:: RECORDS SUPPLIED
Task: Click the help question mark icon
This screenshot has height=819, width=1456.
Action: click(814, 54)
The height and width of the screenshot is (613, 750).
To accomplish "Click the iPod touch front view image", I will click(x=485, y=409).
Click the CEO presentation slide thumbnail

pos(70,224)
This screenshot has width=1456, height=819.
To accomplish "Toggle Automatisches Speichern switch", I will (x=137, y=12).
::::
:: RECORDS SUPPLIED
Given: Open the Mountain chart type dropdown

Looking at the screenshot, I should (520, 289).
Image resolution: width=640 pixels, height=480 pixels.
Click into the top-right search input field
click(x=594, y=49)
::::
### ABOUT THIS EXERCISE
Will you return exactly the lines above from the one with "The height and" down to the one with "This screenshot has width=1456, height=819.", counting both as part of the range?

### SOLUTION BELOW
The height and width of the screenshot is (613, 750).
To accomplish "Click the iPod touch front view image", I will click(x=485, y=409).
Click the CEO presentation slide thumbnail

pos(70,224)
This screenshot has width=1456, height=819.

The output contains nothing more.